In short, reading the electronic chart has become a game of looking for a small needle of new information in a haystack of falsely comprehensive documentation and outdated, copied text. Why do we doctors do this to ourselves? Largely, it turns out, for the same reason most people do most things: money.
Doctors are paid not by how much time they spend with patients, how well they listen or how hard they think about what could be wrong, but by how much they write down. And the rules for what we have to write are Byzantine: Medicare's explanation takes 87 pages. To receive the highest level of payment for an office visit, I have to document several aspects of the main problem, screening questions about at least 10 organ systems, something about the patient's family and/or social history, and/or a lengthy physical exam. In addition, I have to demonstrate that my medical decision making was very complicated, considering the number of possible diagnoses and treatments, the complexity of the data and/or the patient's risk of serious complications. That type of visit is supposed to take about 40 minutes.
Last week, I spent 40 minutes with a patient who had just placed her mother into hospice care. My patient was distraught, not sleeping, not eating. I gave her some advice, but mostly I just listened. By the end of our visit, she was feeling much better. But I wouldn't be able to bill much for that visit based on my documentation: I didn't review her medical or family history, conduct a review of organ systems or perform a physical exam.
What the payment system tells me to do is to cut her off after 10 minutes, listen to her heart and lungs and give her a sleeping pill. Which doctor visit would you prefer?
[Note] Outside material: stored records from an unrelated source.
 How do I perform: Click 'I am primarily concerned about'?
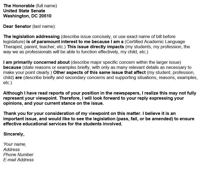(36, 62)
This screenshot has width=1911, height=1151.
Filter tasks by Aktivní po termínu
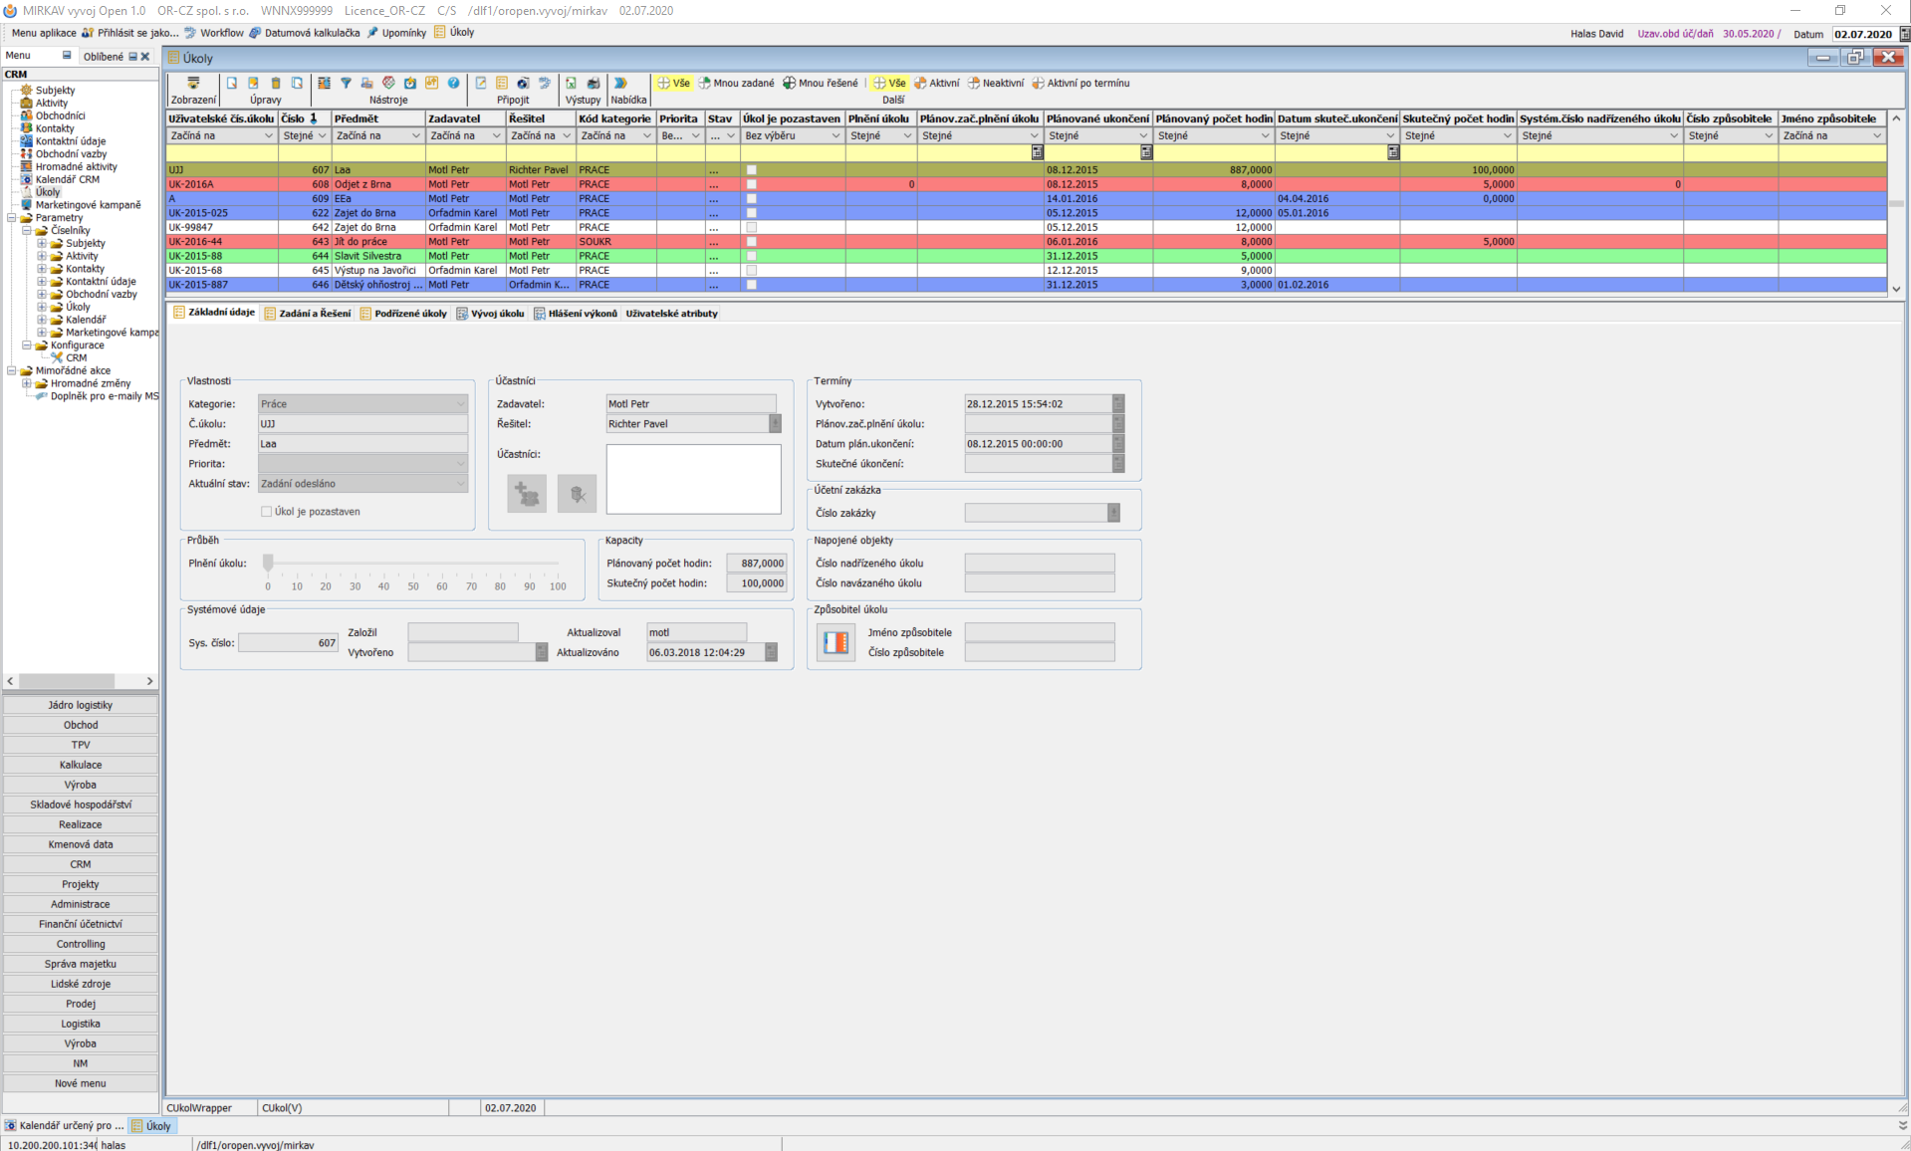[1080, 84]
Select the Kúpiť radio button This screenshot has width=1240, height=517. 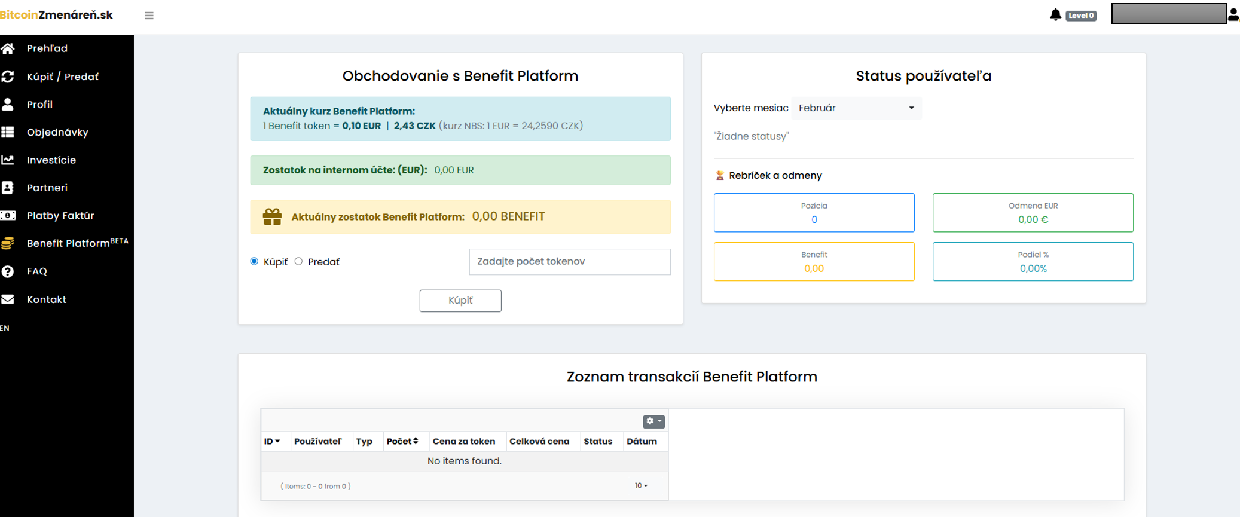click(x=254, y=261)
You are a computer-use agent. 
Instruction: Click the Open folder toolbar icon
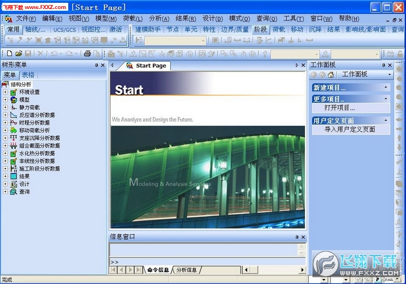(17, 54)
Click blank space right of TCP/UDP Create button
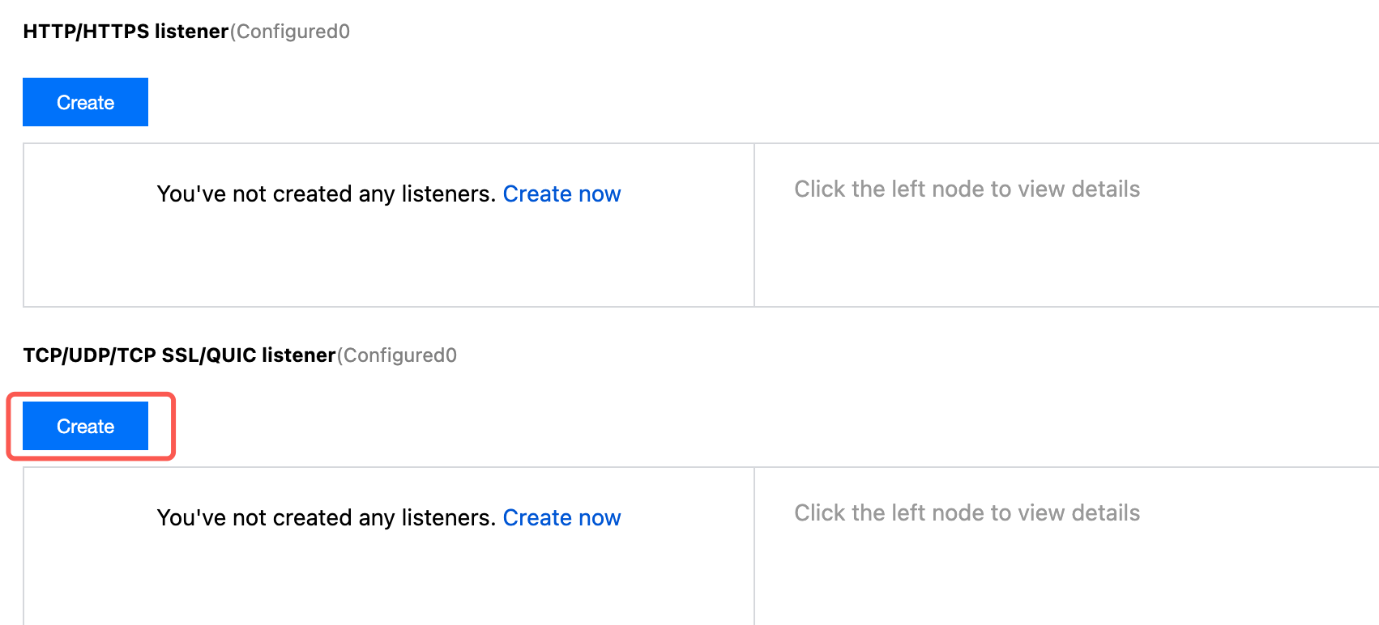Image resolution: width=1379 pixels, height=625 pixels. [x=486, y=427]
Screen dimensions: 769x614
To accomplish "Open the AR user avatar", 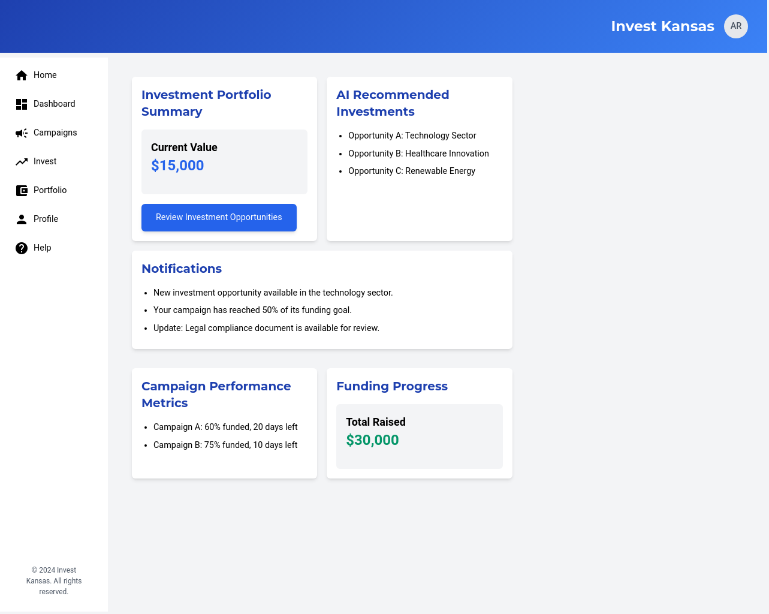I will point(735,26).
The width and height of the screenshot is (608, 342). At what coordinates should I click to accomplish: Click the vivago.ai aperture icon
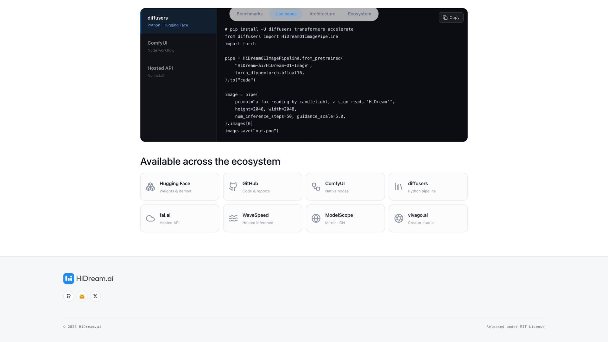point(399,219)
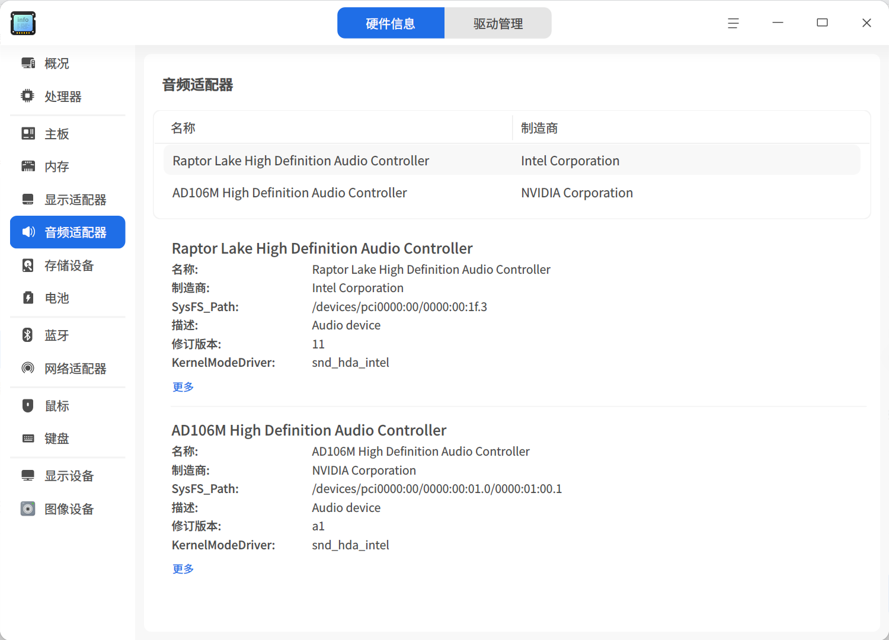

Of course, I would never go back to the bad old days of lost charts, illegible writing, manual prescription refills and forgotten information. Electronic medical records help us avoid dangerous drug interactions and medical ordering errors, remind us to provide preventive care and allow us to view data as trends over time. Even copy and paste have legitimate uses.
But physicians need to be better stewards of our records so they remain useful, regardless of skewed incentives and new technology. And as a nation, we should question whether paying physicians by documentation — instead of by time spent on quality patient care — is such a great idea after all.
Leora Horwitz, a primary care internist, is an assistant professor at the Yale School of Medicine.